Produtores de algodão devem ser reconhecidos por boas práticas sociais
15/09/2009 15:05
"Estas informações são um exemplo claríssimo de tudo o que a OIT (Organização Internacional do Trabalho) defende: o trabalho decente possibilita a transformação social e econômica tanto no plano local, quanto no global." A afirmação foi feita pela presidente da OIT no Brasil, Laís Abramo, durante reunião com o presidente da Associação Mato-grossense de Produtores do Algodão (Ampa), Gilson Pinesso, em Brasília, na quinta-feira passada (3). No encontro, a Associação apresentou o relatório das ações do Instituto Social do Algodão (IAS), no período de 2005 a 2009.
O principal resultado diz respeito à drástica redução de não conformidades em relação à legislação trabalhista, de segurança no trabalho e ambiental nas fazendas produtoras de algodão do Estado. O diagnóstico realizado por auditores do Instituto, em 2005, apontou 12 mil irregularidades na área de segurança e 6 mil de rotinas trabalhistas. "Atualmente registramos apenas 6 por cento de não conformidades em alguns itens", atestou Felix Balaniuc, diretor Executivo do IAS.

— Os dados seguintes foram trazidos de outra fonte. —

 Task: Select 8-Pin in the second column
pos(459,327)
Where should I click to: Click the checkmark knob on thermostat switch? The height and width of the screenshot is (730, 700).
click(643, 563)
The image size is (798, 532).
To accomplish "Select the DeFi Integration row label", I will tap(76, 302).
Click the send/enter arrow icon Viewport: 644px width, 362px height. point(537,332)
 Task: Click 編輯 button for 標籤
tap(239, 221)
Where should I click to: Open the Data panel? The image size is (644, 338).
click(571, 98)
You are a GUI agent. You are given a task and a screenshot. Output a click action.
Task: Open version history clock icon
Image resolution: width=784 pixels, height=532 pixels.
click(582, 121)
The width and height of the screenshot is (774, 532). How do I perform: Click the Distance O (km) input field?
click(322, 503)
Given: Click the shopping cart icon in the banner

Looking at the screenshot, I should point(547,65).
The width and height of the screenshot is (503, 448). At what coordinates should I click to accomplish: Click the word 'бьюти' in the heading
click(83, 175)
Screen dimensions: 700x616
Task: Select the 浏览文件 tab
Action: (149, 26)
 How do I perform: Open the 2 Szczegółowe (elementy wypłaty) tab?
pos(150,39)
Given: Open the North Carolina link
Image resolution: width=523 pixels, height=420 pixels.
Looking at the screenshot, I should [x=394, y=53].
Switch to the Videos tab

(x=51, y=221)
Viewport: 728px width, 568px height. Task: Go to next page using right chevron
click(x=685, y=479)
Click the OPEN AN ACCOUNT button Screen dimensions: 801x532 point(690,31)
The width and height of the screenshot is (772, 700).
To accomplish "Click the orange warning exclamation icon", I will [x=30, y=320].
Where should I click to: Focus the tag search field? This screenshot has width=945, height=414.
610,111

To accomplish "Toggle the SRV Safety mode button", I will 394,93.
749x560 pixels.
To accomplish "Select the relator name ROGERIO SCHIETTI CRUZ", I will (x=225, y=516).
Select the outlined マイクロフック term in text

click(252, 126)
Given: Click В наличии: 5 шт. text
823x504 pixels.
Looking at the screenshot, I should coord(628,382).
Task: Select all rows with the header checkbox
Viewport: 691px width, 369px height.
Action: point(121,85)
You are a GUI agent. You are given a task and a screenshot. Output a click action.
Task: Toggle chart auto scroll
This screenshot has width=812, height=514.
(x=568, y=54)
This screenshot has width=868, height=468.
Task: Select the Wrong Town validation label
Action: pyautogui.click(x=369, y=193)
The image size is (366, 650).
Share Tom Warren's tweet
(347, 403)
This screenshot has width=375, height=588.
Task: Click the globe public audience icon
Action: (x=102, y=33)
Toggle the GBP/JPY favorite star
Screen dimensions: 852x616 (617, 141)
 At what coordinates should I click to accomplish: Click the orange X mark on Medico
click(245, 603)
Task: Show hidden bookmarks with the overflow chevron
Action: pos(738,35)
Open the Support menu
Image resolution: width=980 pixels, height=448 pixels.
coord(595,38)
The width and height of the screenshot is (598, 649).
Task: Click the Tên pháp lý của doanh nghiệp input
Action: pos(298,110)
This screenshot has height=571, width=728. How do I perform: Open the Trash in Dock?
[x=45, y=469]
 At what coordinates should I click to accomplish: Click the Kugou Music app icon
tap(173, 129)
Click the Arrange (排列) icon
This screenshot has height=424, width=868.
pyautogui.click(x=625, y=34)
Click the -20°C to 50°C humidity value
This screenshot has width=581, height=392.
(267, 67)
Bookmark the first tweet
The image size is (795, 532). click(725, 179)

Gilson Pinesso lembrou que há cinco anos, em outra reunião na OIT, com a então presidente, Patrícia Audi e Ruth Vilela, secretária de Inspeção do Trabalho, do Ministério do Trabalho e Emprego, a Ampa sofreu forte pressão devido à situação enfrentada por alguns produtores de algodão no Estado na época. "De certa forma isso foi bom, porque saímos daqui resolvidos a mudar aquele quadro", lembrou o presidente da Ampa. Para ele, a vida do empresário melhorou e a dos que trabalham na produção do algodão também melhorou, depois que a Ampa passou a investir na conscientização dos produtores e trabalhadores rurais. "Os produtores de algodão de Mato Grosso passarão a ser mencionados por exemplos de boas práticas sociais", destacou Paulo Sergio Muçouçah, coordenador do programa de Trabalho Decente e Empregos Verdes, da OIT.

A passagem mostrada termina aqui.